Judges have ordered counterfeiters to pay more than $42 million in damages in the case, which resulted in 676 rogue Web sites being taken down at the same time.
The majority of the counterfeit products were jackets and outerwear, and particularly copies of Belstaff’s leather jackets. Many of the copies were seasons old and designs that are no longer in production, the brand said.
Elena Mauri, head of legal at Belstaff, said the process took less than four months and none of the single top 20 Web sites cited in the case remains in operation today.
“We certainly wouldn’t hesitate to take this legal route in the future, and we will continue to take a zero-tolerance approach to any further illicit counterfeiting behavior,” she said.
Gavin Haig, Belstaff’s chief executive officer, said that e-commerce has been a “major driver” for the growth of the brand and, as a result, the company remains aware of the potential negative impact from counterfeiters.
“We want to do everything in our power to protect our loyal customer base and our hard-earned 91-year-old heritage,” he said.
Belstaff said it worked with the U.S. law firm DWT and a brand-protection and intellectual property company called MarkMonitor, which uses technology that can explore a large network of sites. It said the search results for Belstaff uncovered 3,000 Web sites selling counterfeit products. The technology also revealed that more than 800 of the Web sites were managed by one individual based in China.

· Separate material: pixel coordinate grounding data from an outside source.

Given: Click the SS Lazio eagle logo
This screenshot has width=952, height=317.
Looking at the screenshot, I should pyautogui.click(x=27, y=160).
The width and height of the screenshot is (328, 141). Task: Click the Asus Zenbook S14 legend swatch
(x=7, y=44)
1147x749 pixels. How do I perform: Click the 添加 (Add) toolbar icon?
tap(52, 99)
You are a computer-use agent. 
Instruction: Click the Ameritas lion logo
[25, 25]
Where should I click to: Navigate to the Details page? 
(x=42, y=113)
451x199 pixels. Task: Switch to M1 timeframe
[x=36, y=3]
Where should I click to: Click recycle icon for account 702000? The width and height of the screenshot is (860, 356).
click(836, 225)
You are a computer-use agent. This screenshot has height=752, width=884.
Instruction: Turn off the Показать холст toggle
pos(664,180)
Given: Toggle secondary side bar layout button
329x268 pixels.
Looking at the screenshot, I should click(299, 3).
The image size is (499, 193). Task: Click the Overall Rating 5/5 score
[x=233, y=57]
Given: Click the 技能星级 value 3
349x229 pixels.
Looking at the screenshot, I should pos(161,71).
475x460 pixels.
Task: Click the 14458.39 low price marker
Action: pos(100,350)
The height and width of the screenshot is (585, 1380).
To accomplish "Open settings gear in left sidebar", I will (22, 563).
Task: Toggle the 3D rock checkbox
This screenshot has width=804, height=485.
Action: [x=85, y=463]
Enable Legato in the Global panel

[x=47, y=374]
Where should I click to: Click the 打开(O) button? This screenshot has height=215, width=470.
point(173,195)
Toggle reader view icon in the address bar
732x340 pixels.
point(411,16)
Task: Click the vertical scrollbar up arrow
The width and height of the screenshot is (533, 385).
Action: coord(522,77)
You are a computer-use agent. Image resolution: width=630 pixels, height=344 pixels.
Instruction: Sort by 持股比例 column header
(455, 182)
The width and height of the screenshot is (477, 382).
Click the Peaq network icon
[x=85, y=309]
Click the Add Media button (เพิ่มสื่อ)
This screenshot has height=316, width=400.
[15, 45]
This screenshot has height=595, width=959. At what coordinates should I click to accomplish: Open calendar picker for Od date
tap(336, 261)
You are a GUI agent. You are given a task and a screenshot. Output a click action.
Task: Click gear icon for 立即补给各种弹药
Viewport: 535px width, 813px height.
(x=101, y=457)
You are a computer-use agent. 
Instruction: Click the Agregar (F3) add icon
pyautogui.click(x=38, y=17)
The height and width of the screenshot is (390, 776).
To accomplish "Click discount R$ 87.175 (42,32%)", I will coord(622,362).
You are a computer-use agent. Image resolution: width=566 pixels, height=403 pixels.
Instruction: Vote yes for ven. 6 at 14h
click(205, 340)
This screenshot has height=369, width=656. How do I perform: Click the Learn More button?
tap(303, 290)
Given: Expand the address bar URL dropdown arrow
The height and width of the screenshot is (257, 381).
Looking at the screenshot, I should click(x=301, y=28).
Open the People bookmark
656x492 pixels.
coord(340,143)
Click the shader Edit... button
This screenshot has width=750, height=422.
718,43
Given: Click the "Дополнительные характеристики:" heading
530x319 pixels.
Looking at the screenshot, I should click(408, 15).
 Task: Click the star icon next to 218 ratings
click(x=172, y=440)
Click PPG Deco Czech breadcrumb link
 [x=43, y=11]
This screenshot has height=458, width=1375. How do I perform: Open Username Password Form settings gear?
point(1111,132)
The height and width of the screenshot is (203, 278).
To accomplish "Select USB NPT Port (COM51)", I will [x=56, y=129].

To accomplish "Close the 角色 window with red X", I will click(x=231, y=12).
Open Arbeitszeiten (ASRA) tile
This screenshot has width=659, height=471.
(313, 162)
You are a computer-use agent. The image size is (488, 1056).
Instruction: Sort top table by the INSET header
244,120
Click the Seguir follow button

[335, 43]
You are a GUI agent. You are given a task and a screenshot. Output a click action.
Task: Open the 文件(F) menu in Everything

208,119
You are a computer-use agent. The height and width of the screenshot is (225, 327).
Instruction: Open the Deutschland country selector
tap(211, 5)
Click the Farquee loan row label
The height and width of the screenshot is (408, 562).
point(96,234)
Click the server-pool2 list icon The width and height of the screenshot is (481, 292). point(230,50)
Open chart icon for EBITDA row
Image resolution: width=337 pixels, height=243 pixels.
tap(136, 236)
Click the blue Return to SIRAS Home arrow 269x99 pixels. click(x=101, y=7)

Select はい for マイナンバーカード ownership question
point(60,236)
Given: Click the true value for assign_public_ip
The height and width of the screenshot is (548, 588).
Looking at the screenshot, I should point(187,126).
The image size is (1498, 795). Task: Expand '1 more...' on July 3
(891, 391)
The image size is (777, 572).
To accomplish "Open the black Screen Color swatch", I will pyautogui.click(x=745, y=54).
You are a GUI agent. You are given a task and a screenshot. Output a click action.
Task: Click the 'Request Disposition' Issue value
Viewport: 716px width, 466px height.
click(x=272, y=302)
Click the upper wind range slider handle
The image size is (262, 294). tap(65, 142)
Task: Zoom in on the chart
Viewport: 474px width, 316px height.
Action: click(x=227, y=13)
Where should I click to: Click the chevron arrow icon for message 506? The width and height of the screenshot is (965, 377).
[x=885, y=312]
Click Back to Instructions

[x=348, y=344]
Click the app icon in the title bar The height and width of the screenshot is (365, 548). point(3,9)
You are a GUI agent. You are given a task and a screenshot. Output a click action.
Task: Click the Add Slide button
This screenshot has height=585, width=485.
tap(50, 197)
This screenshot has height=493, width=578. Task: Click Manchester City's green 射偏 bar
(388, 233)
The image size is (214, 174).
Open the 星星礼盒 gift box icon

“This is not the first case of its kind. However, the Belstaff ruling is unusual due to the substantial number of Web sites being handed over to the brand,” said Jerome Sicard, regional manager, southern Europe for MarkMonitor. “Thanks to the proactive action by the Belstaff legal team and the use of the latest online brand protection technology, Belstaff can continue to provide its customers with its sought-after luxury goods through the most reliable and safe online offering.”
The decision was handed down by The Honorable Judge P. Kevin Castel in the U.S. District Court of New York.